Attention has followed the money: McDonnell and Christie represent a vanguard, Republicans trying to crack the code on Democratic gains at both the state and national level. "Last year the political climate was dreadful, ghastly," said former Gov. Jim Gilmore at the Richmond event. A Republican, Gilmore ran for the Senate in 2008, winning only 34 percent of the vote against Democratic Sen. Mark Warner. "I think a lot of that was President Bush. Now he's gone."

In the Obama era Republicans are turning back to the "all politics is local" axiom, as the campaigns have emphasized the role of the White House in affairs of the state.

Democratic candidate Creigh Deeds, 51, is a folksy state senator from rural Virginia who recently compared education cuts to "eating your seed corn, it threatens next year's crop." He has taken a two-prong attack against McDonnell: tying him to George W. Bush and criticizing McDonnell's conservative social views. Deeds runs ads saying McDonnell is bad for working women, citing his pro-life stance and a controversial graduate school thesis McDonnell wrote 20 years ago asserting that feminists were "detrimental to the family."

For his part, McDonnell, who beat Deeds by 332 votes four years ago in the state attorney general race, has used his 18-year government career to paint himself as more in touch with Virginians' conservative roots: "The other side is going to be talking about more spending and more taxes and more regulation," he told me during a tour of Virginia's newest charter school. "I want to talk to them about more innovation and more privatization."

McDonnell is turning the election into a referendum on Obama.

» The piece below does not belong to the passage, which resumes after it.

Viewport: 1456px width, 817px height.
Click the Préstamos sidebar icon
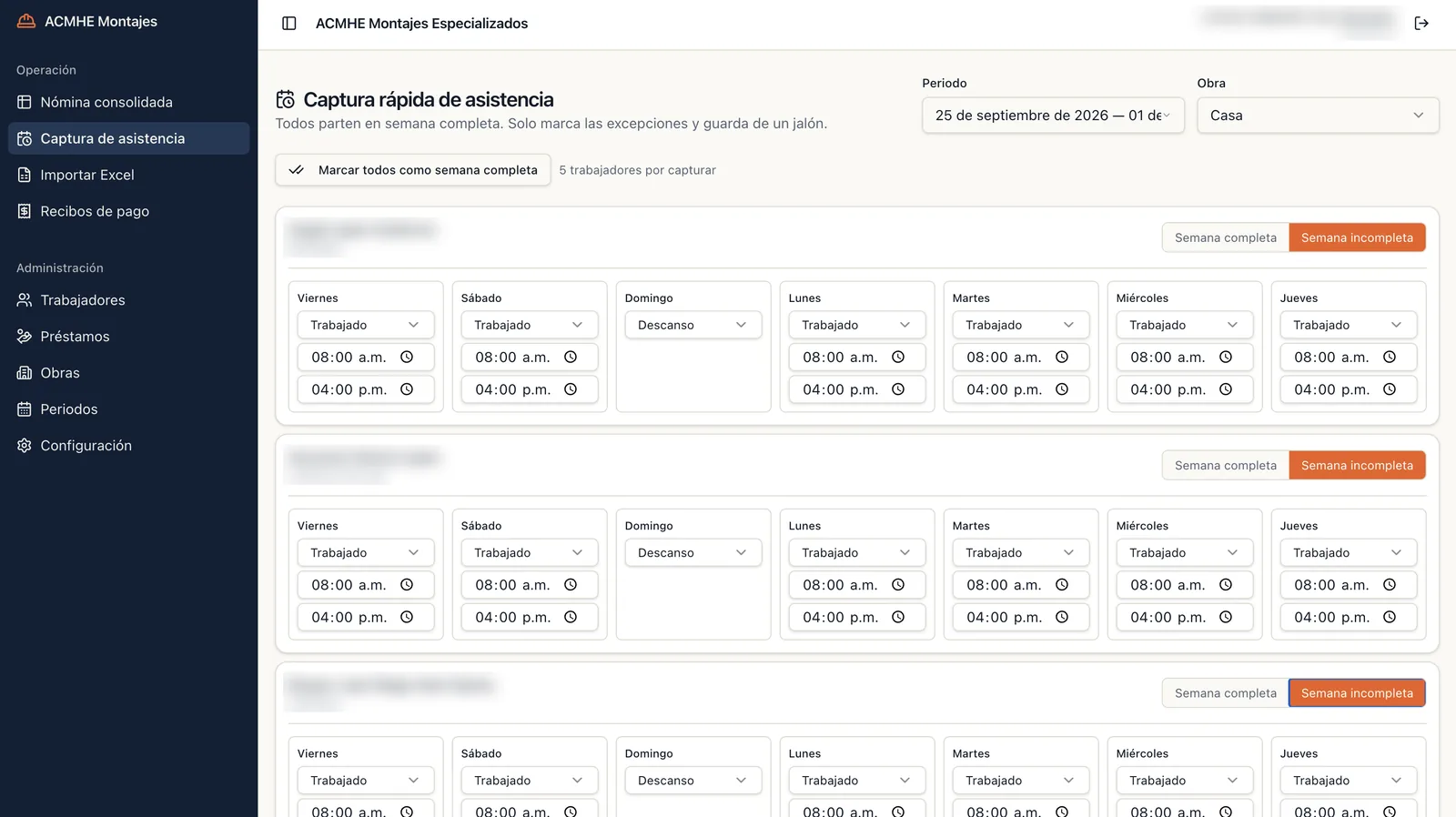click(25, 337)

When I asked him why the political winds are favoring his candidacy this year, he didn't hesitate to blame Washington: "There is a real concern about some of the things that this Congress is doing on spending, on the deficit, on unfunded mandates that people are concerned about . . . this election for governor is their first chance to say something about it."

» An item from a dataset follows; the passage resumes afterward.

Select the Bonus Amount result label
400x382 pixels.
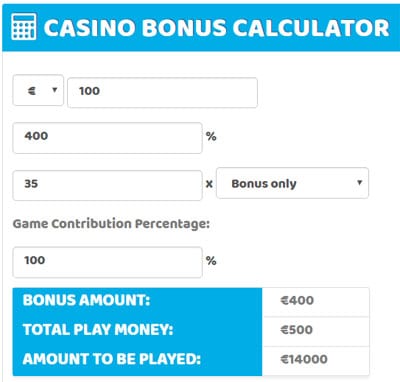point(86,300)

Forcing Deeds to stand with or against federal policies has so far been successful. Deeds is keeping his distance from Obama's agenda, not appearing at two recent Obama events in Virginia to promote healthcare. "I'm a Creigh Deeds Democrat," was his comeback at a recent debate when asked if he considered himself an Obama Democrat.

If Virginia is a guide, congressional candidates and others in 2010 can expect similar questions for Democratic candidates in former red states that went for Obama in 2008. "Obama is turning out to be much more liberal and divisive than people thought," said Peter Wehner with the Ethics and Public Policy Center. "It may soon dawn on a few moderate Democrats that following Obama could be a death sentence for your political career. He's making the country more conservative."

While that might be true in Virginia, the Obama factor seems to be having different results in a deep-blue state like New Jersey, where Christie is vying to become the first Republican to get more than 50 percent of the vote since George H.W. Bush in 1988.

Motorists along the streets leading to the St. Matthew AME Church in Orange, N.J., see clear signs that Obama remains popular: Billboards and posters tacked to telephone polls show incumbent Democratic Gov. Jon Corzine posing with Obama above the words, "Keep it going." Inside the church, where both candidates spoke Sept. 30, enlarged photos of Obama and his family decorate the entryway. "Our time has come," read one caption.